La transformation des entreprises vers des modèles de néo-organisations requiert un partage du pouvoir et des responsabilités. De nouveaux leaderships émergent et les prises de décision sont à présent plus collectives. Dans le même temps, les employés, dont la responsabilité était limitée, se retrouvent à présent avec une charge cognitive et de travail bien plus importante. Les écarts de rémunération avec leurs dirigeants ou managers sont-ils encore justifiés ? Comment récompenser le sur-investissement de certains dans la nouvelle gouvernance ? Comment questionner les systèmes de rémunération collectivement ?
Deuxième article de notre série (lire le premier article), voyons ici quelques bonnes pratiques pour faire évoluer votre système de rémunération afin qu’il soit davantage transparent, équitable et distribué.
Dans une organisation pyramidale, la gestion des rémunérations (salaire, augmentation, bonus) est assez simple : les budgets d’augmentation de masse salariale sont répartis par équipe ou par direction ; chaque manager est responsable de fixer les salaires et les augmentations en respectant les critères et grilles définies par la Direction des Ressources Humaines.

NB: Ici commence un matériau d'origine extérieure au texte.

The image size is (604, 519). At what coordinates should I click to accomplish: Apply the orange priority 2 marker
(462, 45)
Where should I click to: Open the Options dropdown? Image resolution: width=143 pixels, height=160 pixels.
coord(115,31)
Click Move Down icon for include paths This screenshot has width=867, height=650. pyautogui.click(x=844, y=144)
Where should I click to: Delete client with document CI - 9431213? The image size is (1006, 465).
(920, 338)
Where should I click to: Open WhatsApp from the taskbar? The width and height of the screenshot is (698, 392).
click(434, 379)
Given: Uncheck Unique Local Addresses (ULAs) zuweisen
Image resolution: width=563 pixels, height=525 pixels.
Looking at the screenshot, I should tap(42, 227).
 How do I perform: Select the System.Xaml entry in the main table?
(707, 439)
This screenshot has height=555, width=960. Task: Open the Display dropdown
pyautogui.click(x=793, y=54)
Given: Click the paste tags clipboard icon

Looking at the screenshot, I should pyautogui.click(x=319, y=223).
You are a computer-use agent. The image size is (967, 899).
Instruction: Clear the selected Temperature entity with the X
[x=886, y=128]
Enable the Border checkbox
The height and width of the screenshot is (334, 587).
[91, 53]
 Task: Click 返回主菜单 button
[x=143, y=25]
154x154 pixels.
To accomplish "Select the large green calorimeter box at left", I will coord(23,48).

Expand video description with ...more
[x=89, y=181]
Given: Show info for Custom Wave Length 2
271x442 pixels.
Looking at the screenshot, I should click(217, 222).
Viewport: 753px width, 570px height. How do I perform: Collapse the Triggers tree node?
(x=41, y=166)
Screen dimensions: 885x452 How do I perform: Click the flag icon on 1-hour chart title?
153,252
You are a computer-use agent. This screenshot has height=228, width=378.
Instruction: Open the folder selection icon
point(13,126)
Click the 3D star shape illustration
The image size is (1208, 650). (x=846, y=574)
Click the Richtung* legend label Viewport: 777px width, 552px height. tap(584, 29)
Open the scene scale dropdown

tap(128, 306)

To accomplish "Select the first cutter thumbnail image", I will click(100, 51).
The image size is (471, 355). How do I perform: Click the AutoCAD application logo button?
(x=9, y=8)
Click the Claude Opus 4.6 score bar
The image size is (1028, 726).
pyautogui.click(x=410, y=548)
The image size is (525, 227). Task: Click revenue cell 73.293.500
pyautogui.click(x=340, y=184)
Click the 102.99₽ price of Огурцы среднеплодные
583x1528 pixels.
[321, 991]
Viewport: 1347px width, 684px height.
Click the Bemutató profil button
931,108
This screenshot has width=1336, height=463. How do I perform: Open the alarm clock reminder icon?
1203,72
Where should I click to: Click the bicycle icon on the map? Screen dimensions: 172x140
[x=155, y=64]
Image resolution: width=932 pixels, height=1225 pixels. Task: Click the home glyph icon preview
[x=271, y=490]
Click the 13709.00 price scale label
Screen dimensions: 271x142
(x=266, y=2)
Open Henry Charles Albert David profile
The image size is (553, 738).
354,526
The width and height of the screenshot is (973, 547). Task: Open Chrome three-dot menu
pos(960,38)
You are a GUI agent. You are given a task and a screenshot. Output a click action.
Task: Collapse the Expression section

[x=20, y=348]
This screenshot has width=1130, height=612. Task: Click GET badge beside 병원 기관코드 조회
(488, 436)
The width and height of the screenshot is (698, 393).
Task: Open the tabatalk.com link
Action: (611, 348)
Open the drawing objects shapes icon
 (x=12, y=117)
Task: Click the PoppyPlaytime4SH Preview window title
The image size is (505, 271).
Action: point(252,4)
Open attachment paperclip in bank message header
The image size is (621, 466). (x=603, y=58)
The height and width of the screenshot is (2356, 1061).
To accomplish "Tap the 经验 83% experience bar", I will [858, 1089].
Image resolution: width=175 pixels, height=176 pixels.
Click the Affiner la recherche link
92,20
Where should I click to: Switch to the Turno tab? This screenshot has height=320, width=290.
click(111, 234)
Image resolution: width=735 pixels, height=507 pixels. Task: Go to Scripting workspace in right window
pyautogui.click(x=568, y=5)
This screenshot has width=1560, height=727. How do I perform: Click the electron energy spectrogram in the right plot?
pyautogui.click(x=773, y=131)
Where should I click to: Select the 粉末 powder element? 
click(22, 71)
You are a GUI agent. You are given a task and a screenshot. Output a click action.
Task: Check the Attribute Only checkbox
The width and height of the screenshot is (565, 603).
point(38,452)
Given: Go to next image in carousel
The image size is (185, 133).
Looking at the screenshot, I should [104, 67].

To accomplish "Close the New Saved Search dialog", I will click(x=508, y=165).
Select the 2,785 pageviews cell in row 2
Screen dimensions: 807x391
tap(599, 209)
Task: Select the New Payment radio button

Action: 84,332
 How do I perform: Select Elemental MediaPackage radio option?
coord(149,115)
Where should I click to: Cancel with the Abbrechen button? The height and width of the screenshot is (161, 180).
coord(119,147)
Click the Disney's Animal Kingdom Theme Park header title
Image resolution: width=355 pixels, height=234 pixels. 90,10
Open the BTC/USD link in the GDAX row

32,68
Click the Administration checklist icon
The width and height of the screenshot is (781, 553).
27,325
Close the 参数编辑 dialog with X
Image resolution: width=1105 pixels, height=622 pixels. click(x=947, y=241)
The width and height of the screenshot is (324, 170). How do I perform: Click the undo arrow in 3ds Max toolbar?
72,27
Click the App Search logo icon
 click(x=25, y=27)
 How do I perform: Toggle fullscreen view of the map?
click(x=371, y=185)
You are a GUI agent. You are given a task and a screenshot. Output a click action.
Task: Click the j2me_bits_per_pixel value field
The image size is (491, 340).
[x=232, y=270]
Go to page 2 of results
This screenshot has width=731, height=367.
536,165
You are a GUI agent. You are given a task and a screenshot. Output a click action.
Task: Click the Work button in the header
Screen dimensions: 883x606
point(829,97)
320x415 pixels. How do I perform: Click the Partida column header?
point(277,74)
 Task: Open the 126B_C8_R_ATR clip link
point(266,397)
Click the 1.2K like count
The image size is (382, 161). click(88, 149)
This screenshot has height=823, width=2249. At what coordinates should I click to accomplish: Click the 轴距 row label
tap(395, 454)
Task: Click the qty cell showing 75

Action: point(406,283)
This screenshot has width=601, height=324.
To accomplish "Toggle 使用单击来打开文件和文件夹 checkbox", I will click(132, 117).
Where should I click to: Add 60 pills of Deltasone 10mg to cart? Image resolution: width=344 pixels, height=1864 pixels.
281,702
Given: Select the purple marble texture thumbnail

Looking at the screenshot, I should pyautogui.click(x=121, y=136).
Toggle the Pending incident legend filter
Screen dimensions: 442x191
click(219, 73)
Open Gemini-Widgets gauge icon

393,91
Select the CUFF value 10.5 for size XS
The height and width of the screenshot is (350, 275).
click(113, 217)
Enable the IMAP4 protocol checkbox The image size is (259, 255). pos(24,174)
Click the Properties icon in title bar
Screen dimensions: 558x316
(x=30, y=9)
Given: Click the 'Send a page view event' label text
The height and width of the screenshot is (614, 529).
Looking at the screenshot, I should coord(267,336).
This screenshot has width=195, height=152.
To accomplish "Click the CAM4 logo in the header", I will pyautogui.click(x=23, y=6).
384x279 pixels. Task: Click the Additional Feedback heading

Il en revient à chacun de négocier au mieux par rapport à sa valeur sur le marché de l’emploi, parler de sa rémunération à ses collègues est mal-vu et questionner les critères de répartition de la valeur est quasi-impossible. Tout n’est pas à jeter pour autant ! Les règles de ces modèles de rémunération (fourchettes de rémunération et de bonus, primes d’ancienneté, écarts maximum, bonus collectifs, intéressement…) permettent une certaine efficacité et impartialité dans certaines entreprises.
Pour autant, ces modèles de rémunération ne sont pas adaptés à de nouvelles organisations où les équipes sont autogérées et les responsabilités partagées. La sacro-sainte prévalence de la “filière manager” n’a plus lieu d’être ; on valorise à présent de nouveaux leaderships, par nature mouvants et dynamiques : la représentation externe, l’expertise technique, la capacité créative, l’implication dans la gouvernance… alors comment repenser les modèles de rémunération des entreprises ?
Voici ici trois pistes bien différentes, mais potentiellement complémentaires, pour questionner vos modèles de rémunération en entreprise ou au sein de votre direction/département.
Ancrer collectivement ce que doit être la rémunération du travail dans un collectif
Ne jetons pas de suite l’idée d’une grille de salaires, mais faisons la plutôt évoluer. Au lieu que cette grille salariale soit le fruit d’un travail des RH pour coller au marché de l’emploi (ex : la rémunération moyenne d’un comptable senior se situe entre 40 et 45 K), nous allons, ici, construire collectivement une grille qui correspond davantage à un projet de société pour les équipes. Il s’agit généralement de chercher à valoriser d’autres critères : la situation familiale et géographique, l’âge, les besoins, les envies en termes de conditions de travail (temps partiel, télétravail, mobilité, vacances,..). En recueillant auprès des employés ce qui doit être rémunéré dans le travail, on cherche à construire de nouveaux équilibres dans les critères de la grille : dimensions individuelles vs collectives, personnelles vs professionnelles, stables et fixes vs dynamiques et mouvantes.
Quelques exemples avec la transparence et la grille de Shine, le système de calcul de sa rémunération de Buffer, ou plus localement (#Lyon) et de manière plus engagée avec le GRAP à travers leurs valeurs et leur charte de rémunération.
Les forces :
- Les principes et les règles mis en place collectivement font de la rémunération un outil de cohésion d’équipe et donne du sens au travail.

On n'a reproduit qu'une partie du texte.